Null Hypothesis: The data comes from a Normal distribution; Alternate Hypothesis: The data does not come froma Normal distribution.
If the test’s p-value is less than a set significance level, the null hypothesis is rejected and it can be inferred that the data did not come from a normal distribution.
The Shapiro-Wilk test is widely used due to its relatively high power in detecting deviations from normality, especially for small sample sizes.

# Computing One Way ANOVA
AnovaOneWay <- aov(wt~cyl, 
                   data = mtcars)

# Extract the residuals
aov_residuals <- residuals(object = AnovaOneWay)

# Run Shapiro-Wilk test
shapiro.test(x = aov_residuals )


    Shapiro-Wilk normality test

data:  aov_residuals
W = 0.9025, p-value = 0.007175

We Reject The Null hypothesis, since we note that p-value < 0.05.
We conclude that the data is not Normally distributed.
We should prefer to use a non-parametric test insead of regular ANOVA.

Kruskal-Wallis Rank Sum Test

The Kruskal-Wallis Rank Sum test can be used to evaluate data that is not regularly distributed because, unlike the parametric One-way ANOVA, it does not assume that the underlying populations are normally distributed.
It is used to examine if the population medians of two or more distinct groups are equal.
It is a distribution-free test since the test statistic is dependent on the ranking of the observations rather than their actual values.
It can be assumed that at least one of the groups has a difference median from the other groups if the p-value produced from the test is less than a predefined significance level.

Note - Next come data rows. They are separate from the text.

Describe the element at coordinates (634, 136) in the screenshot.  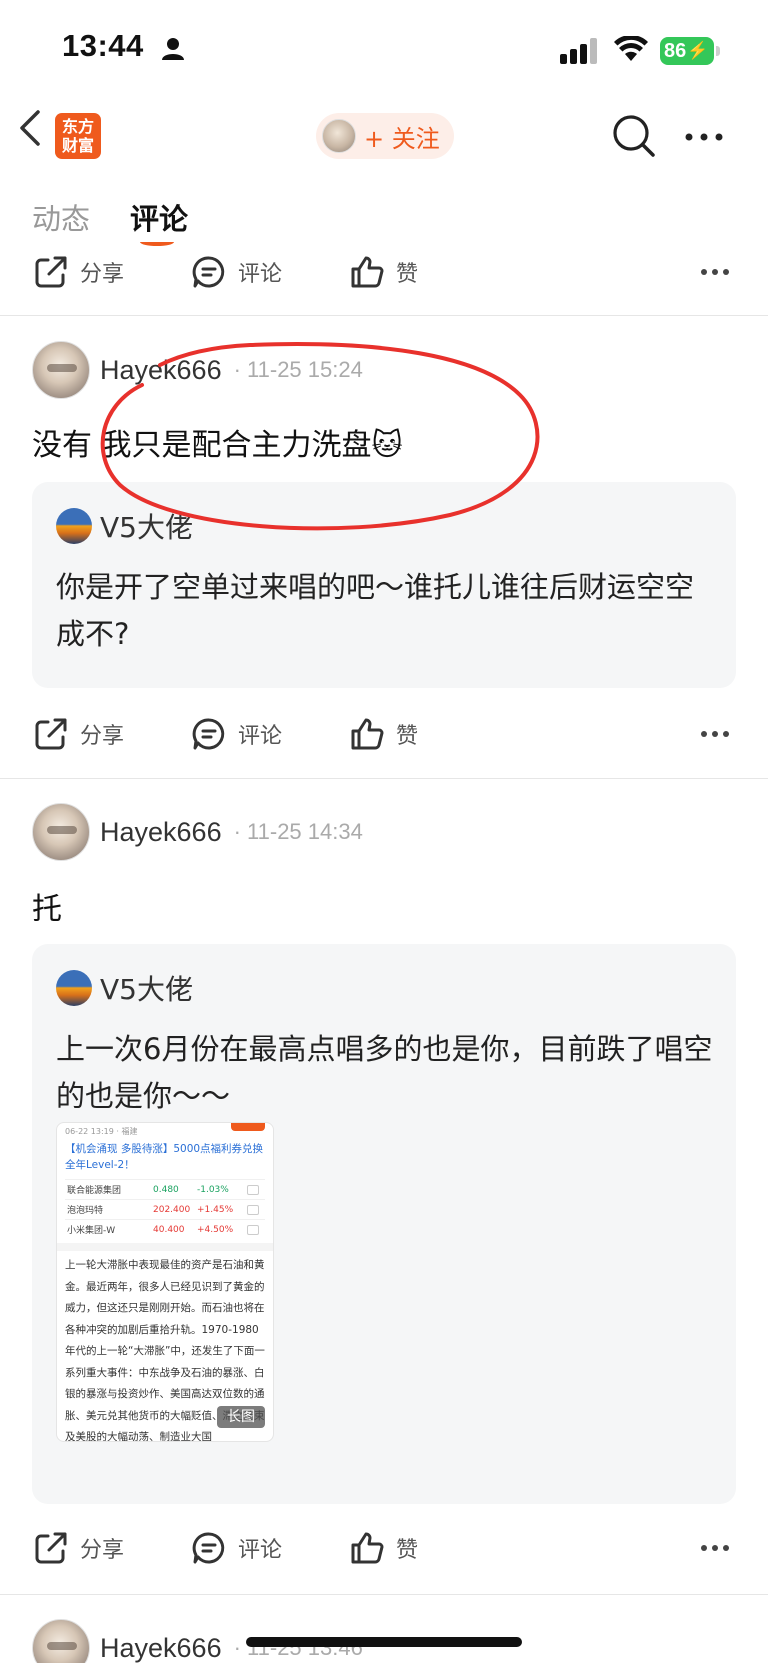
I see `search-icon` at that location.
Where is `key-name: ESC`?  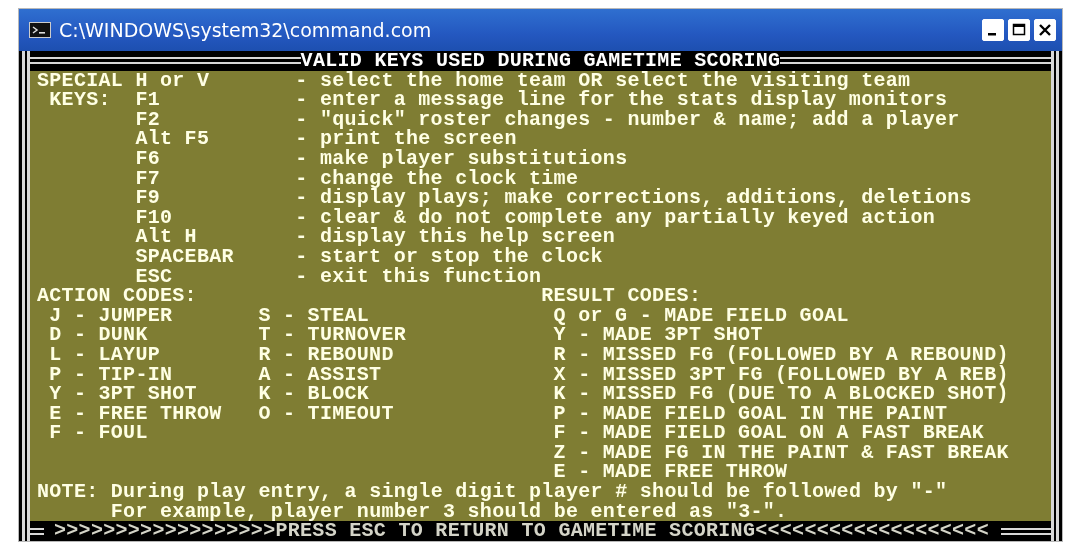
key-name: ESC is located at coordinates (154, 276).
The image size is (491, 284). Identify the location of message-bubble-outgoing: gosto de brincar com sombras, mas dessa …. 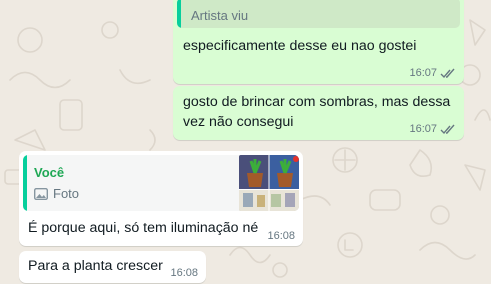
(318, 113).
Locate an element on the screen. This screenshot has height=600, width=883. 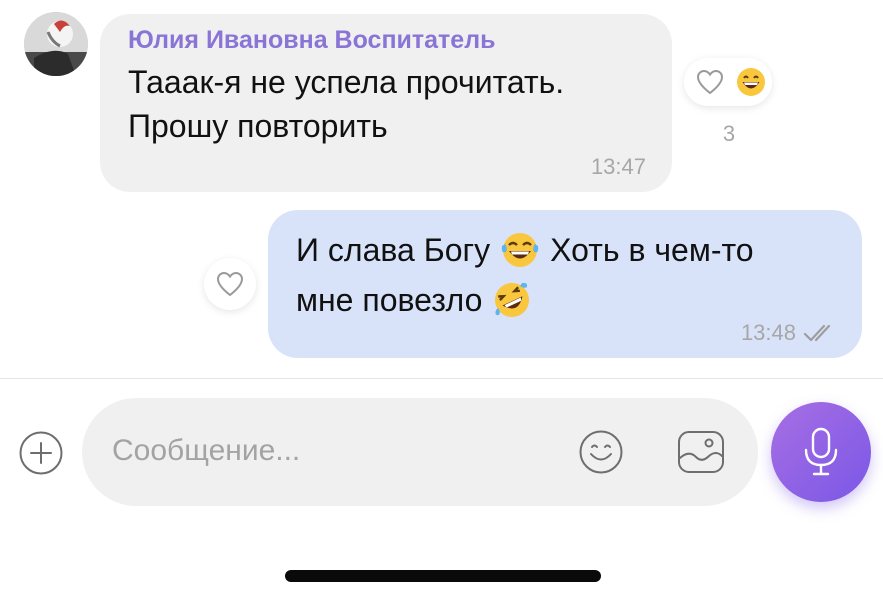
avatar-photo is located at coordinates (56, 44).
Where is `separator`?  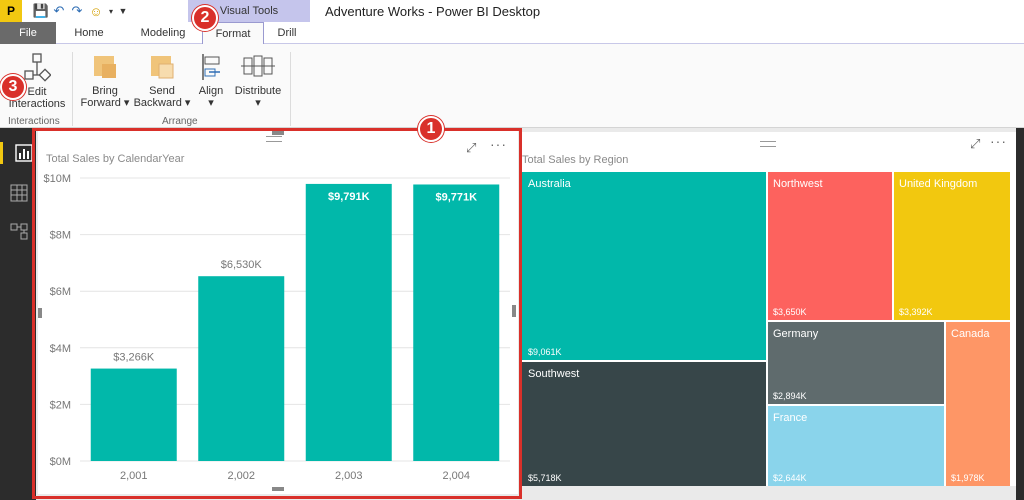 separator is located at coordinates (27, 11).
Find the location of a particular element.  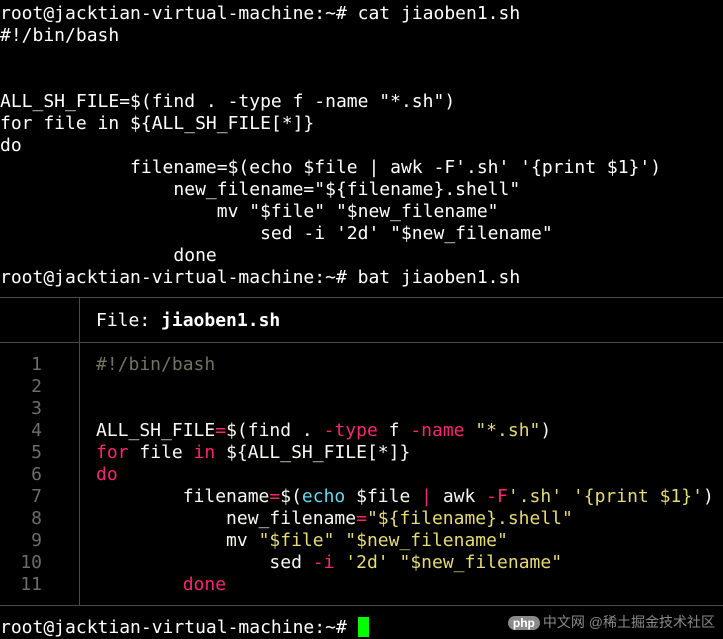

file-header-label: File: is located at coordinates (129, 320).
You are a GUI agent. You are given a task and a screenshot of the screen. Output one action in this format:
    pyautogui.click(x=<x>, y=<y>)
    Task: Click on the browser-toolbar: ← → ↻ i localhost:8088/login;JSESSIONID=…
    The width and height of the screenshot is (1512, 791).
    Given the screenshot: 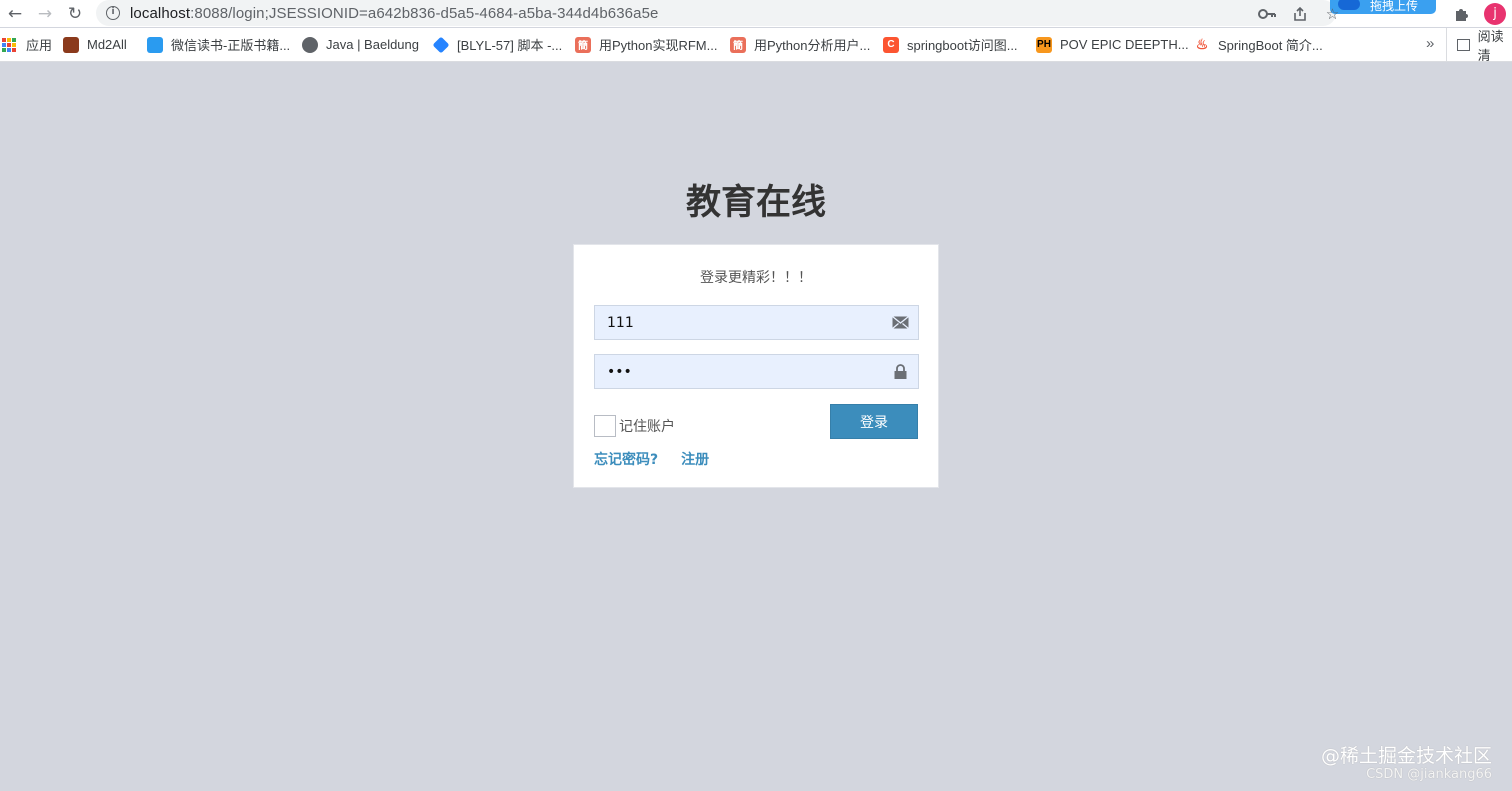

# kruskal-Wallis Rank Sum test
kruskal.test(wt ~ cyl, 
             data = mtcars)


    Kruskal-Wallis rank sum test

data:  wt by cyl
Kruskal-Wallis chi-squared = 22.807, df = 2, p-value = 1.116e-05

Friedman Test

The Friedman test is a non-parametric alternative to the two-way ANOVA for repeated measures, and is used to test for differences among several related samples or repeated measurements on a single sample.
The Friedman test assumes that the response variable is ordinal.
The Friedman test is comparable to a two-way ANOVA, but unlike the latter, it does not rely on any presumptions regarding the distribution of the response variable. Since the data are not normally distributed, the Friedman test becomes a helpful substitute.